# TEXT SEGMENT
begin
Written and directed by Chris Esper (The Deja Vuers, Still Life), Undatement Center is a humorous look at the capricious world of modern dating.  It is almost an indictment against the millennial age of computer reliance and the awkwardness of real-life interaction with people we find attractive.

Jack (Trevor Duke) finally decides, after a 12 year break, to get back into the dating game. As befits the modern day man, he opts to join a dating company “Undatement” which is a combination of real world Tinder and speed dating. The poor chap soon realizes that getting back into the dating game requires intensive paperwork, a resume and a draw on his pocket book. 

A spin on the old maxim of kissing a lot of frogs to find a prince, Jack endures a lot of rejection. After some specious and confusing let downs for no apparent reason, he finally decides to take control; at a price. He soon finds that things are not any easier in the driver’s seat and Jack discovers that the early rejection’s came about for a reason.

Esper’s take on the modern world of dating and all the issues surrounding the search for a mate is funny, acerbic and surprising relevant.  Jack’s struggle is amusing and we feel his frustration and underlying fear.
end
# DIRECTION
Please reproduce the Undatement Center review word for word, starting at "Written and directed" and ending at "we find attractive.".

# ENTRIES SHOWN
begin
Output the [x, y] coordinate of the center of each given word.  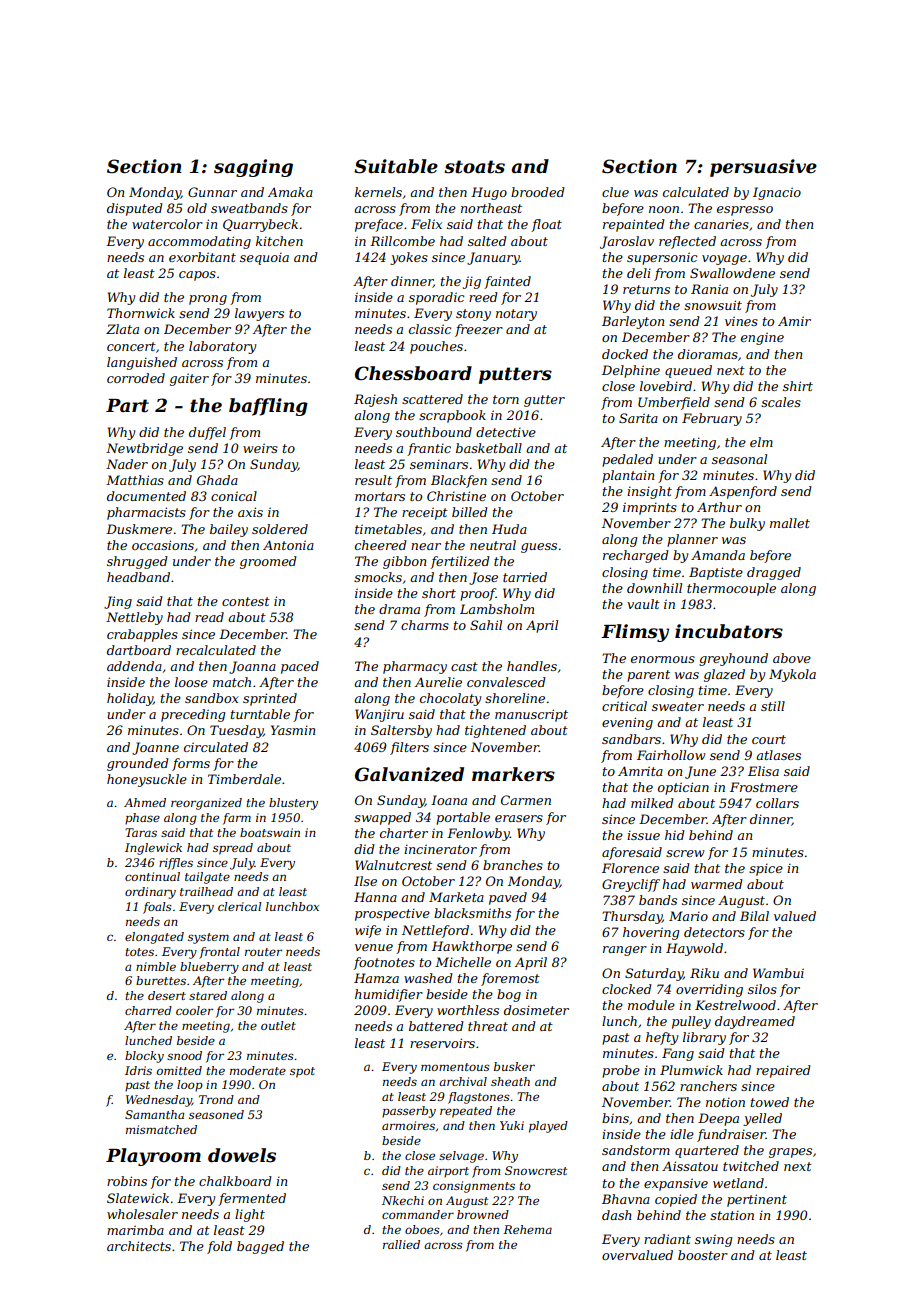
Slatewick [138, 1198]
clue [615, 192]
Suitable [396, 166]
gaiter [189, 379]
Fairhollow [671, 755]
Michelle [463, 962]
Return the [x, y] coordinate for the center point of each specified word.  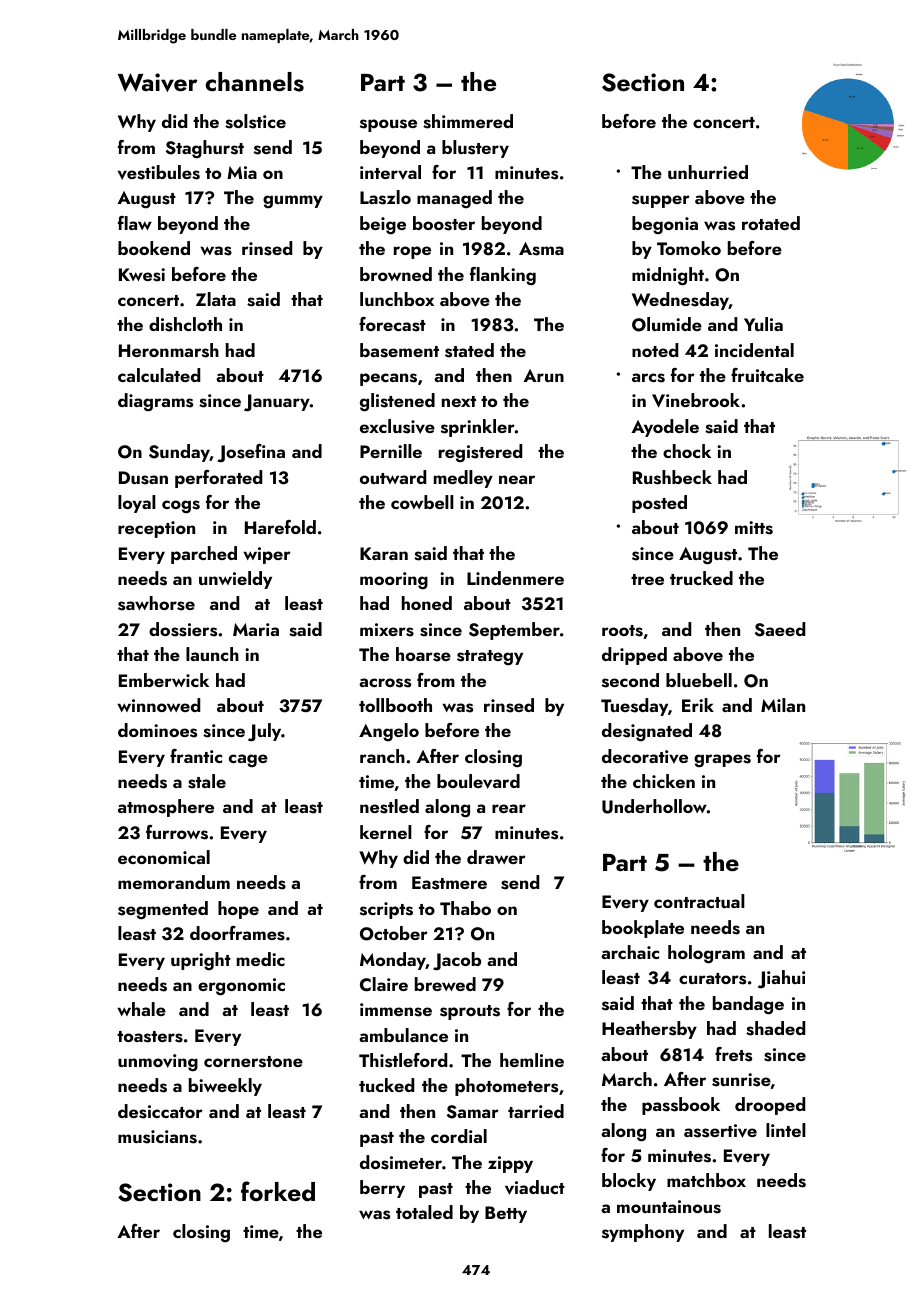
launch [212, 654]
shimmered [468, 121]
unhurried [708, 172]
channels [254, 82]
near [517, 479]
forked [278, 1191]
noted [655, 350]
end
# THE SOLUTION
Written and directed by Chris Esper (The Deja Vuers, Still Life), Undatement Center is a humorous look at the capricious world of modern dating.  It is almost an indictment against the millennial age of computer reliance and the awkwardness of real-life interaction with people we find attractive.